Evolution de la plongée varoise : du système associatif à la professionnalisation.

L’histoire de la plongée dans le Var est indissociable de la création du Parc national de Port-Cros en 1963. Dès l’origine, ce parc a pour mission la préservation de la biodiversité marine au bénéfice des générations présentes et futures, tout en restant un espace naturel accessible au public. À cette époque, la plongée existe déjà mais demeure essentiellement associative et confidentielle : quelques clubs seulement fréquentent les sites des îles d’Hyères.
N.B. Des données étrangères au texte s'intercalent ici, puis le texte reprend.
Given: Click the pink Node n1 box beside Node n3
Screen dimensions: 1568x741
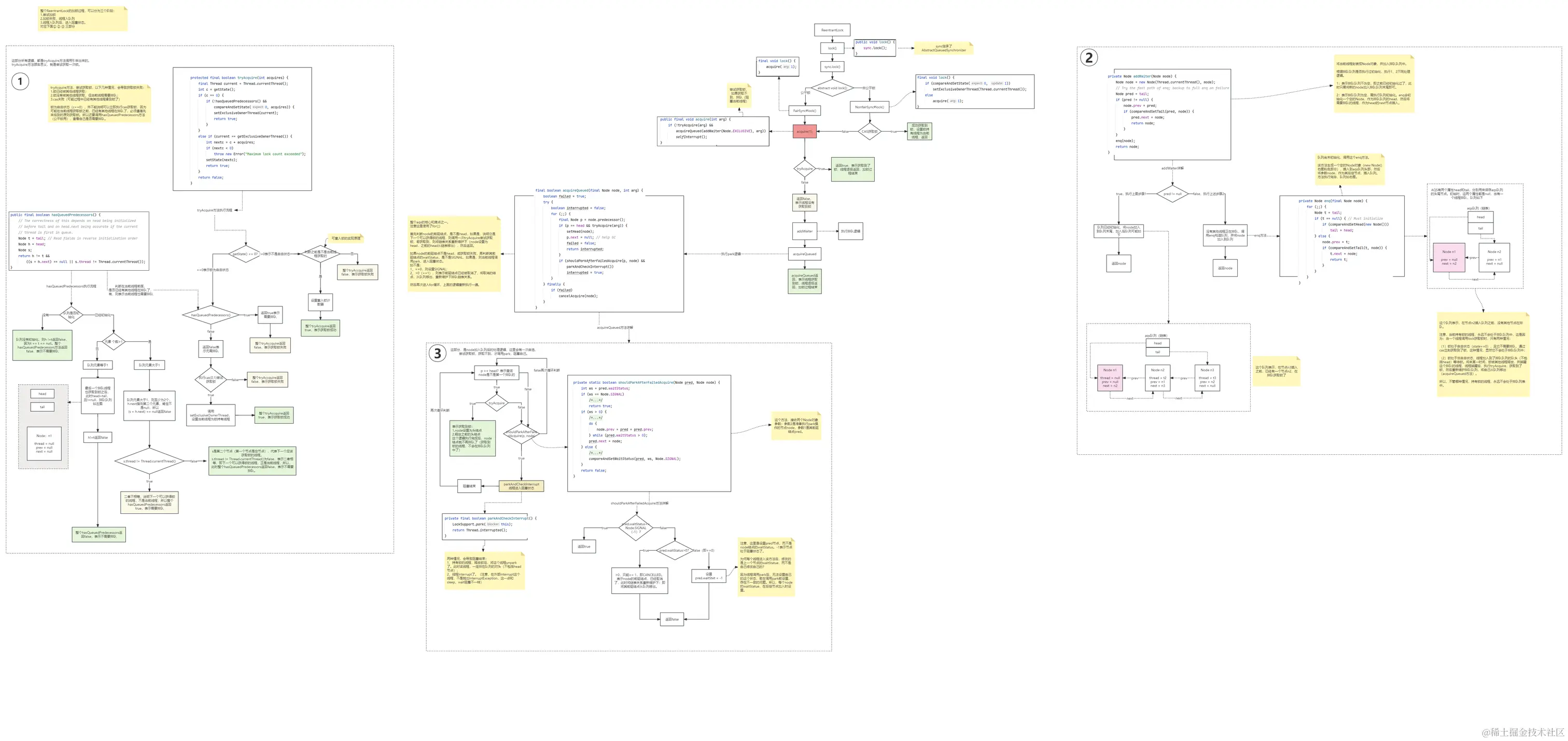Looking at the screenshot, I should [x=1109, y=378].
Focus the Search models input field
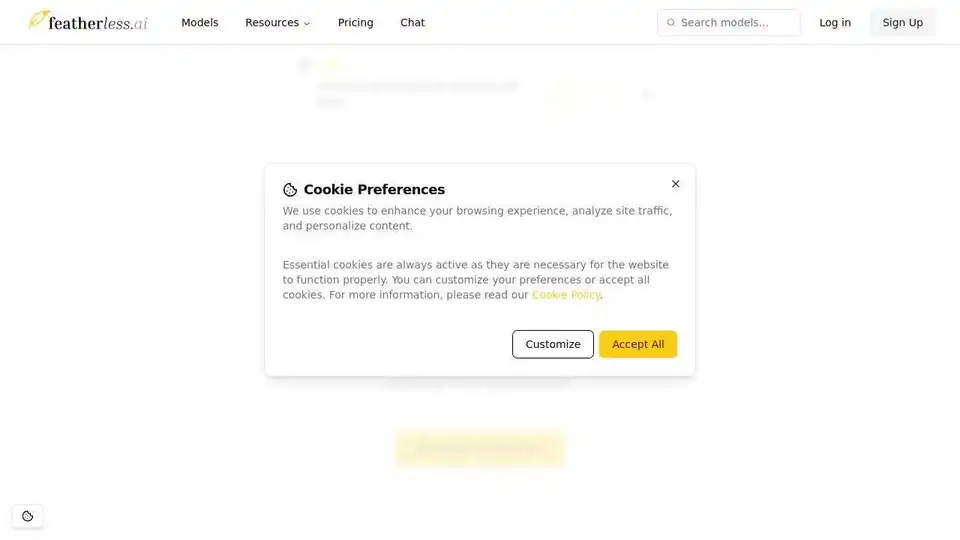Screen dimensions: 960x540 pos(729,23)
Pendant les décennies 1970-1980, la fréquentation maritime augmente fortement. Les premières études scientifiques montrent que les fonds restent remarquables mais fragiles : herbiers de posidonie, mérous et espèces fixées peuvent être dégradés par l’ancrage, le piétinement ou des comportements inadaptés des plongeurs. Le parc comprend alors qu’une réglementation uniquement fondée sur l’interdiction ne suffit pas. Il faut encadrer l’activité sans la supprimer et surtout impliquer ses pratiquants.
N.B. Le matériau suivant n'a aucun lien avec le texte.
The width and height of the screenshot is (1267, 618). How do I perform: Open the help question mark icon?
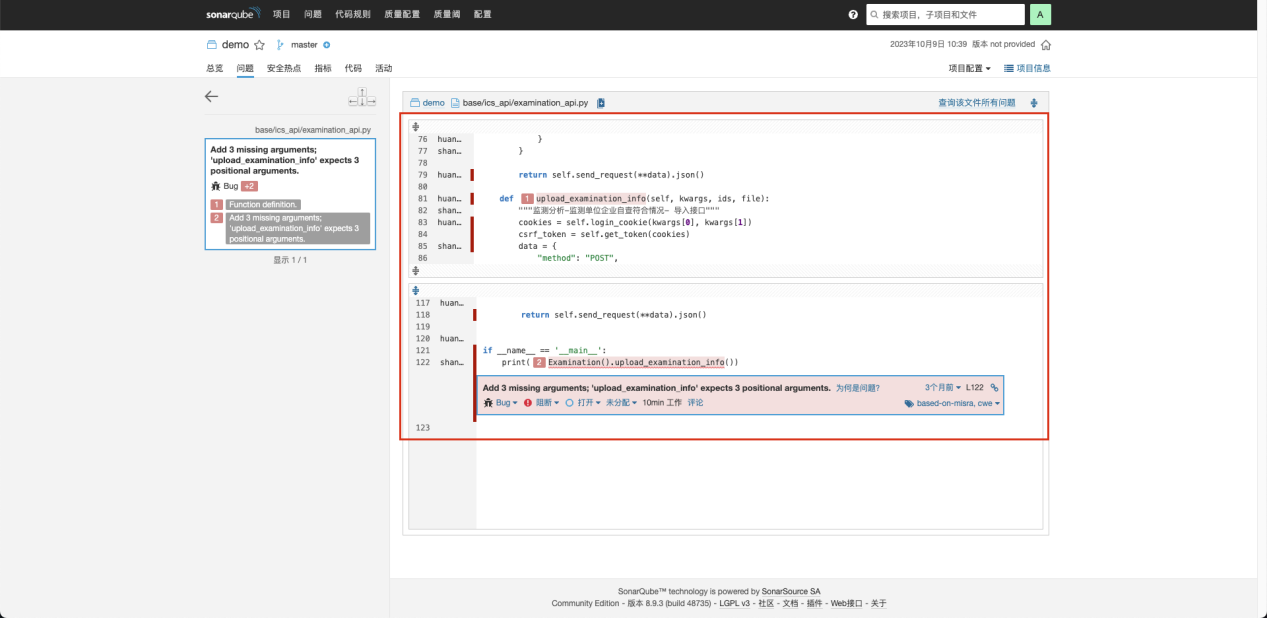(853, 14)
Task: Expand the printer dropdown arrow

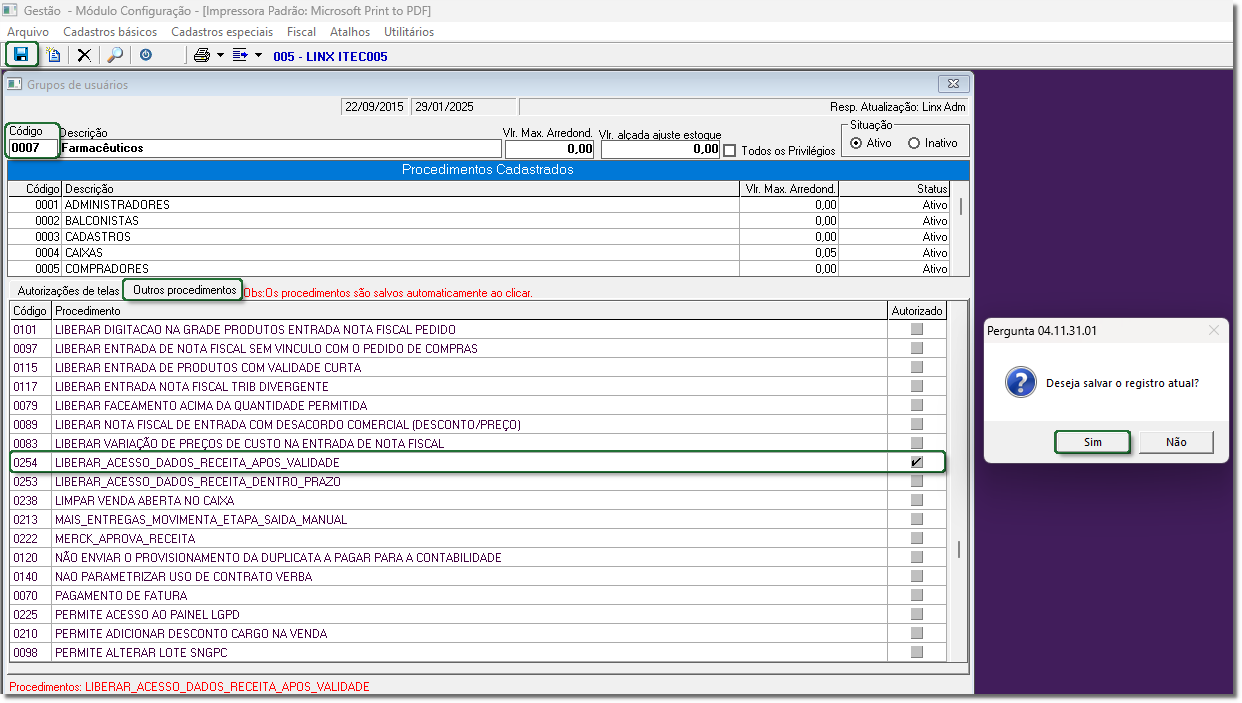Action: [220, 56]
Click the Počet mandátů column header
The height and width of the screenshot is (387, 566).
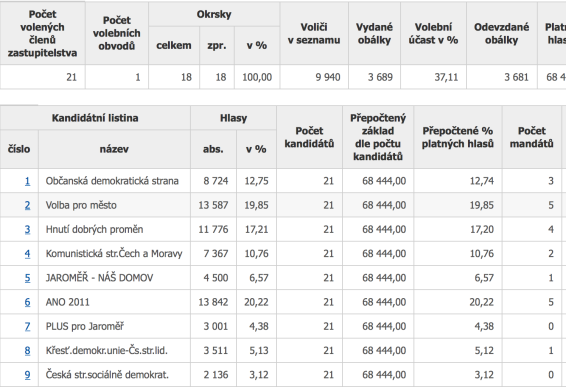click(x=531, y=137)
Au début des années 1990, la plongée change de dimension. Jusqu’alors associative, elle se professionnalise progressivement. En 1994 est élaborée la première charte de plongée, une première en France. Son principe est novateur : limiter le nombre de plongeurs par site et protéger le milieu non par contrainte seule, mais par l’adhésion volontaire des professionnels.

Plusieurs structures participent à sa construction : CIP Lavandou, Ulysse, Destination Plongée, Sun Plongée, le Gîte de plongée du Gapeau ou encore le centre de plongée de la Tour Fondue (aujourd’hui Espace Mer). La charte repose sur le volontariat et instaure la notion de partenaires privilégiés du parc. Elle s’accompagne d’actions concrètes : comptage des mérous, puis participation aux opérations d’éradication de la Caulerpa, et journées d’échanges à Port-Cros qui créent un véritable partenariat entre gestionnaires et plongeurs.

En 2004, la signature de la charte devient obligatoire pour plonger sur les sites du parc.

Explosion économique et gouvernance partagée 

En quarante ans, on passe d’environ 6 à 7 clubs associatifs à plus de 30 structures professionnelles. La plongée devient un pilier économique local, générant emplois et retombées pour l’hébergement, la restauration et le nautisme, dépassant même aujourd’hui la voile traditionnelle.

Le parc comprend alors qu’une zone protégée ne peut fonctionner durablement sans intégrer les acteurs économiques. Des réunions sont organisées avec pêcheurs et plongeurs et la création du CESC (Conseil économique, social et culturel) permet d’associer officiellement les usagers à la gouvernance.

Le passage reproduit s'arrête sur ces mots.